### Problem
Skip all pictures. Write out the data below from its first line through the line that contains "The width and".

### Supplied records
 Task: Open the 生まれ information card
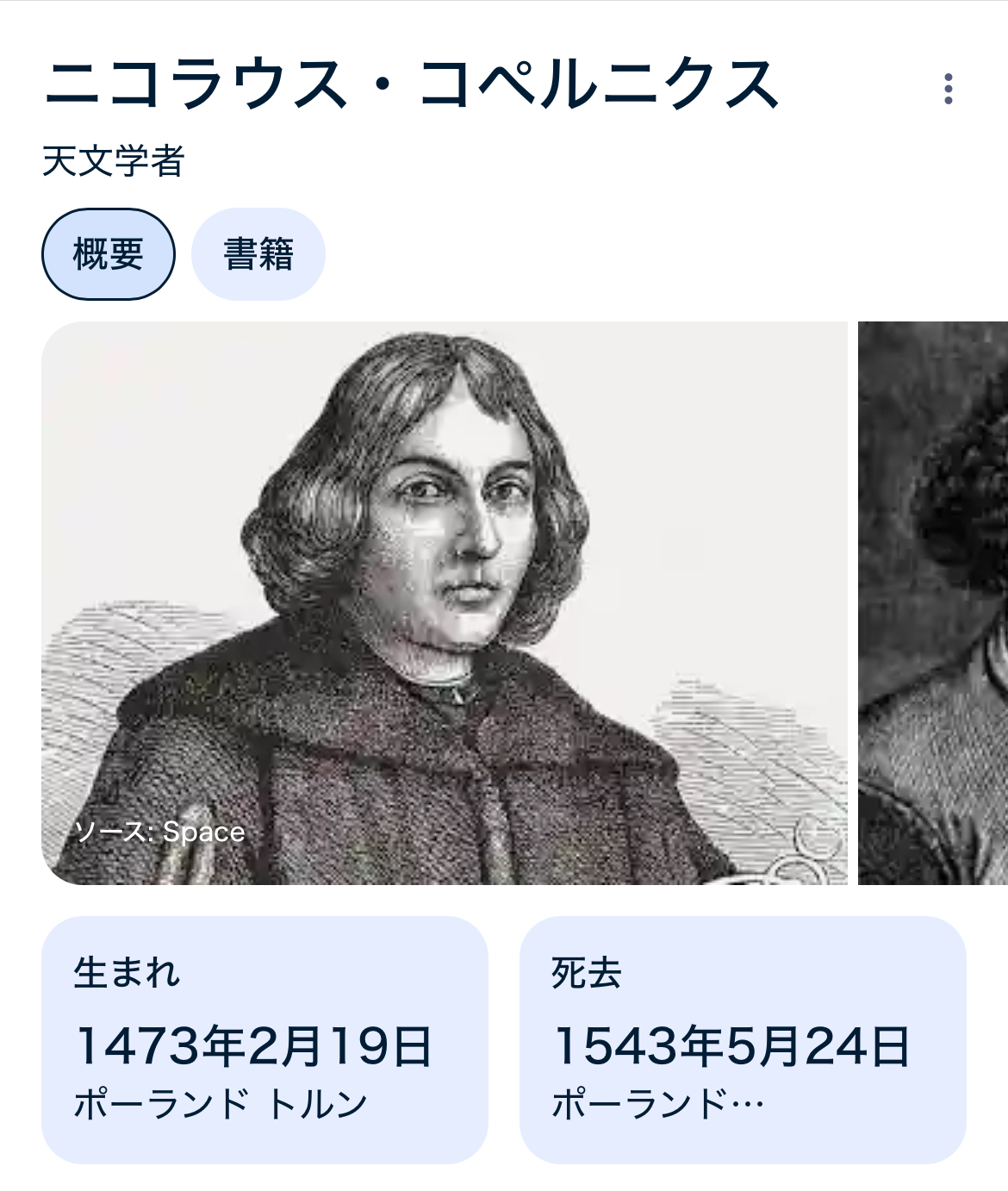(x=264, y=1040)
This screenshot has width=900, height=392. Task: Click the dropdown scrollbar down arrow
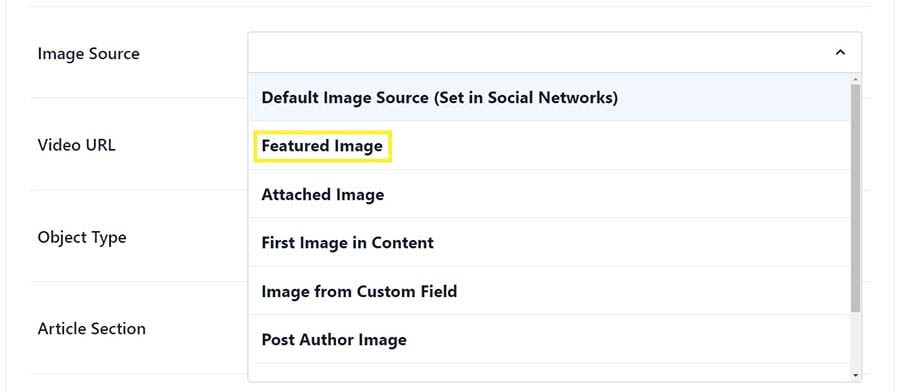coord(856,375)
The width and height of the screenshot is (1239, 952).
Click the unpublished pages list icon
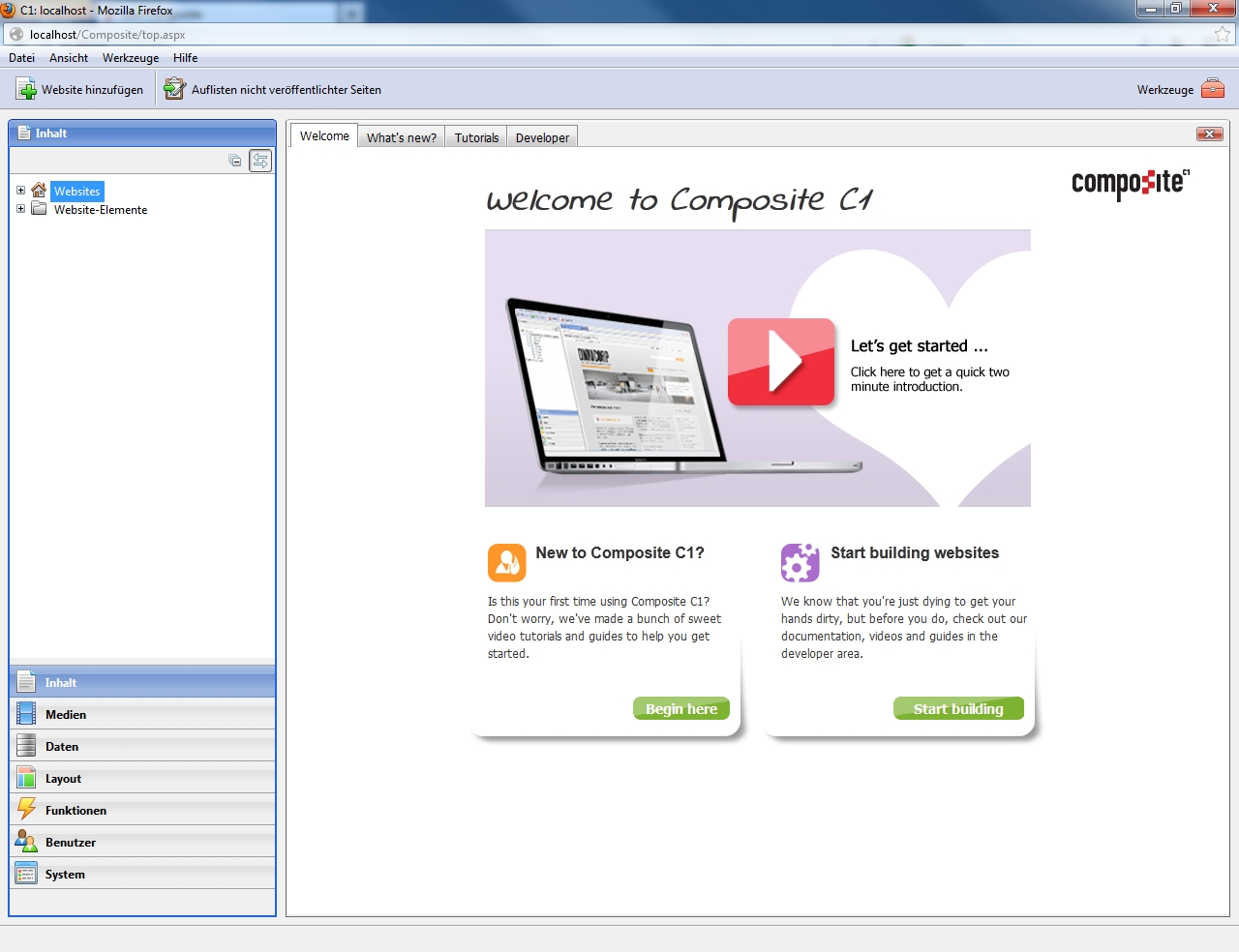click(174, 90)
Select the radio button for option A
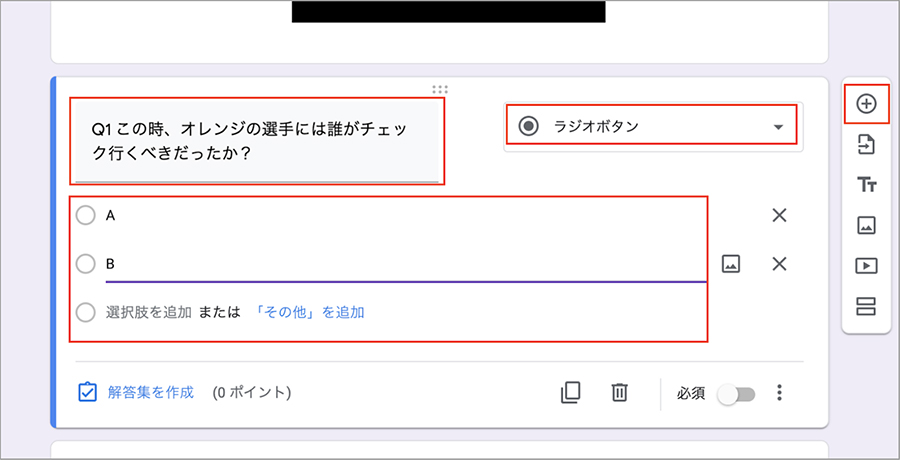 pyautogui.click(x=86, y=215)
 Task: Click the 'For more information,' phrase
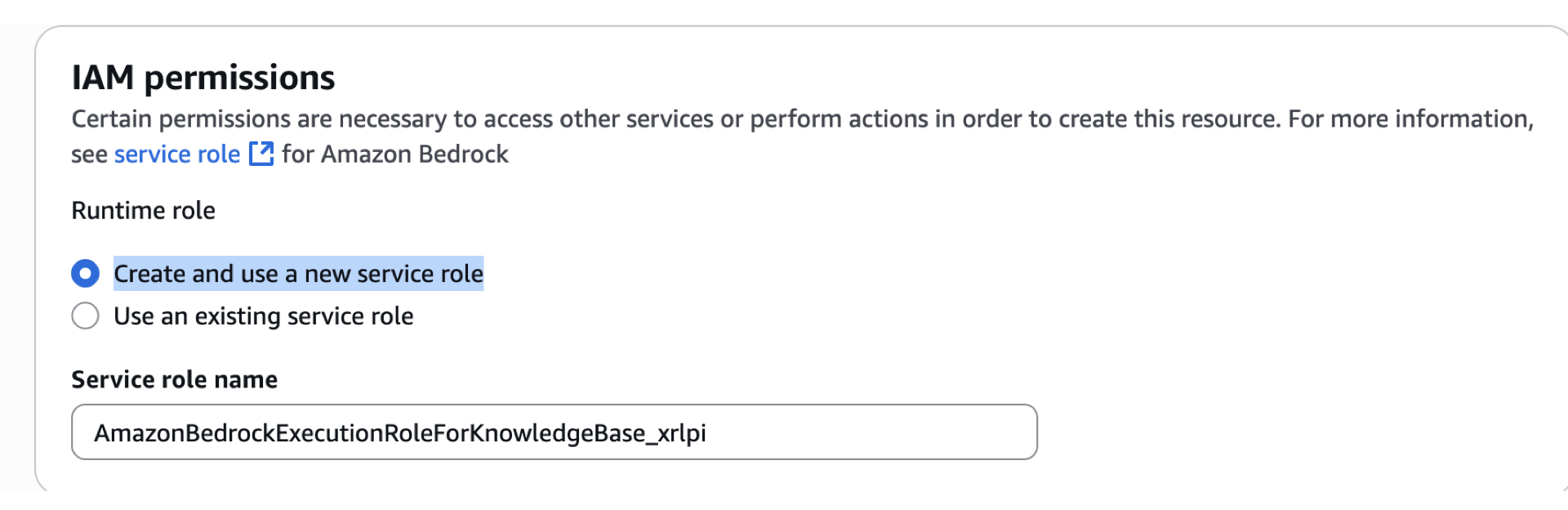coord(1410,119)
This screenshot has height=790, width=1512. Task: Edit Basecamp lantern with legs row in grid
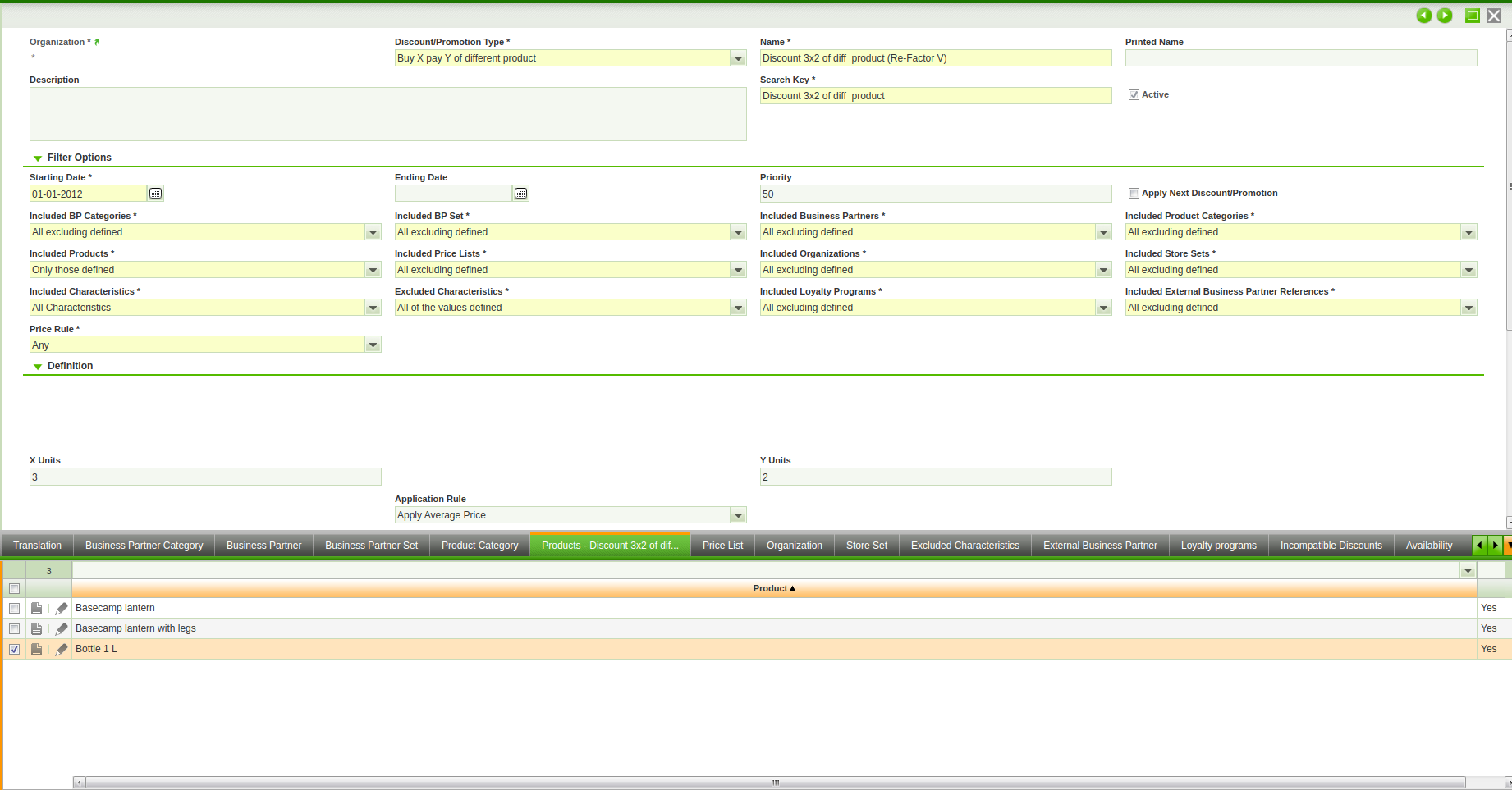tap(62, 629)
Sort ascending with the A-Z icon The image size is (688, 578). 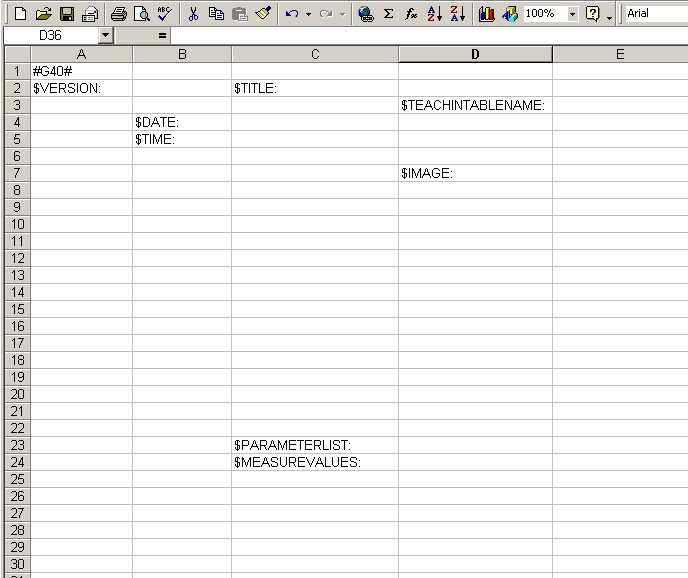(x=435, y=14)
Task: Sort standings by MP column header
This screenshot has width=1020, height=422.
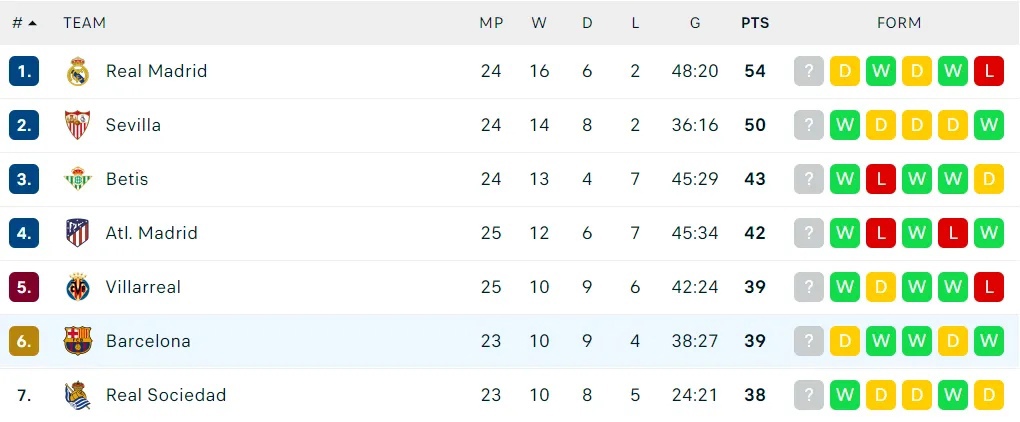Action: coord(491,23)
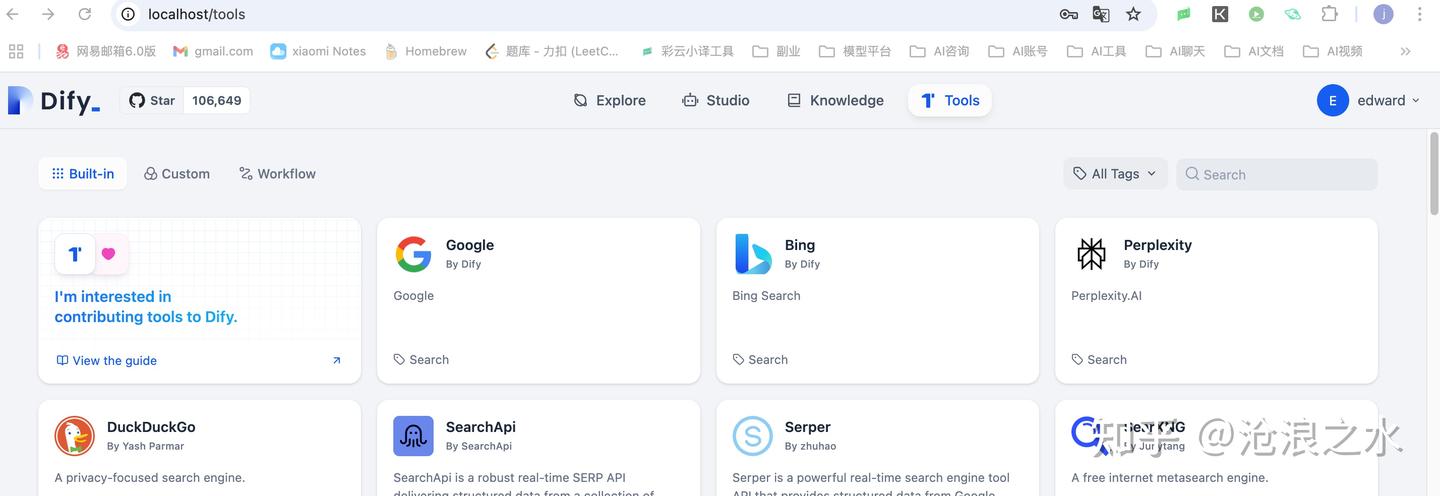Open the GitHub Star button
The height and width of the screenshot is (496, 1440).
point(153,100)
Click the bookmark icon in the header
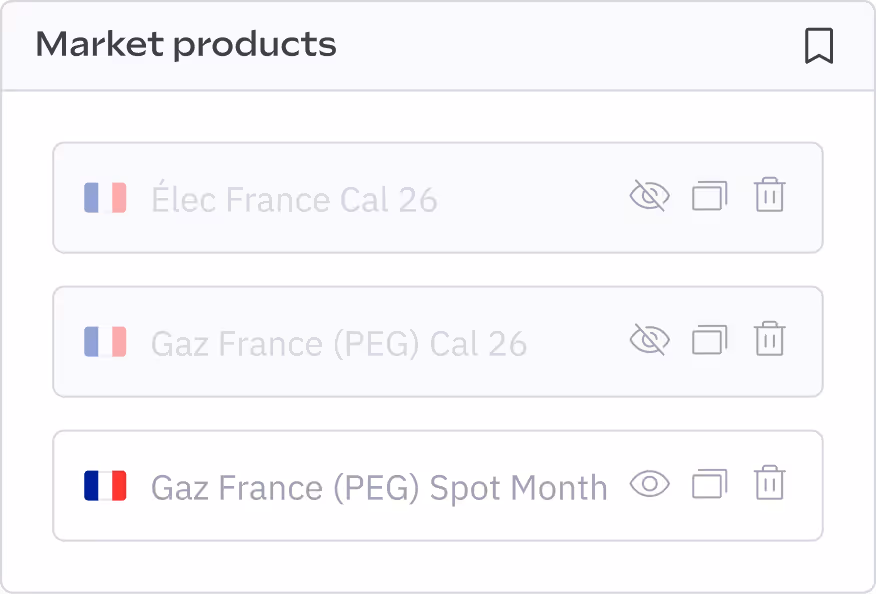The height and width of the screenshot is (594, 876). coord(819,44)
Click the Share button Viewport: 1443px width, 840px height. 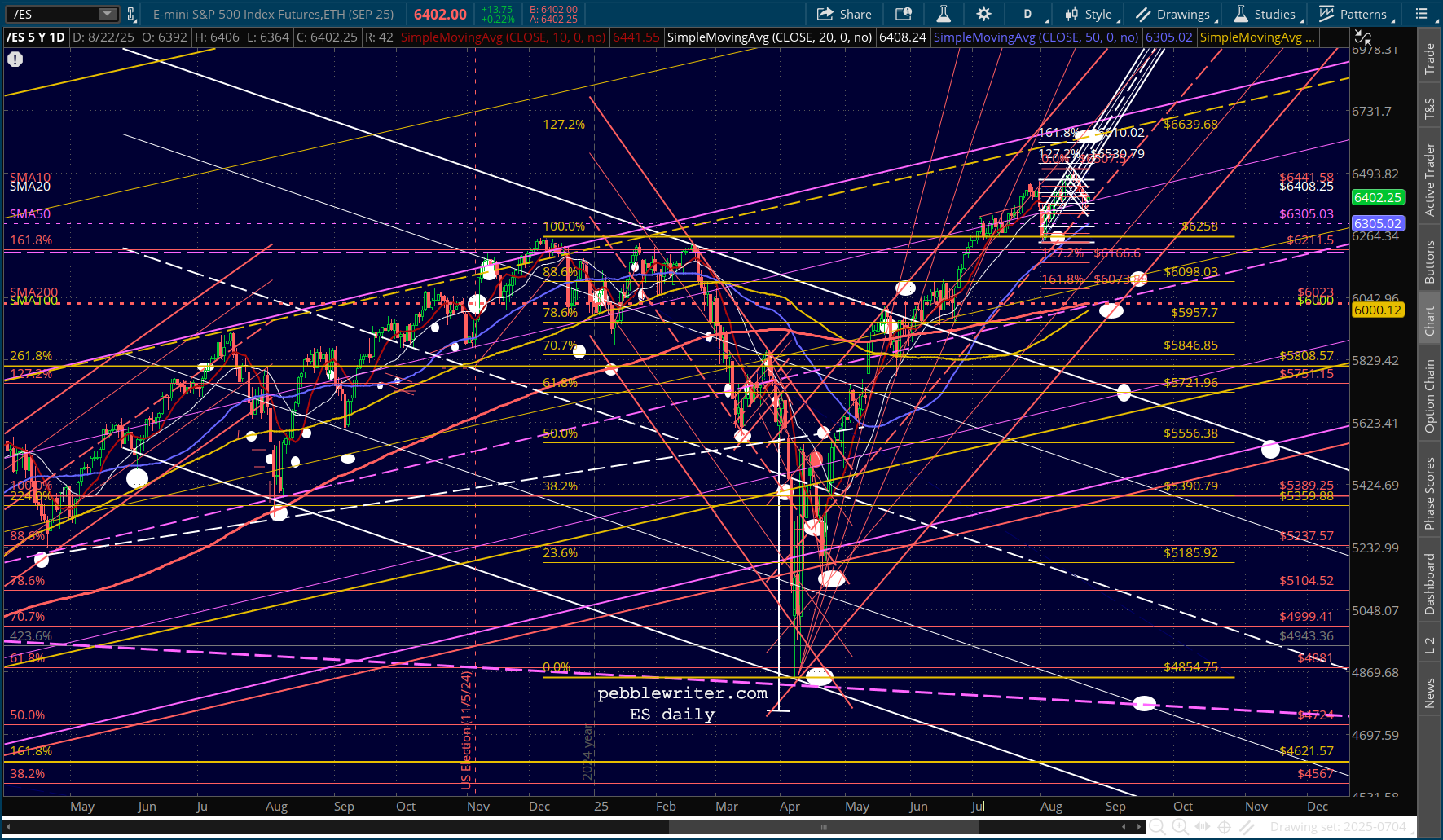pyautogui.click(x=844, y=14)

### Expected output
 Task: Open the 生まれ information card
(x=264, y=1040)
This screenshot has width=900, height=392. Task: Click the dropdown scrollbar down arrow
coord(856,375)
The width and height of the screenshot is (1239, 952).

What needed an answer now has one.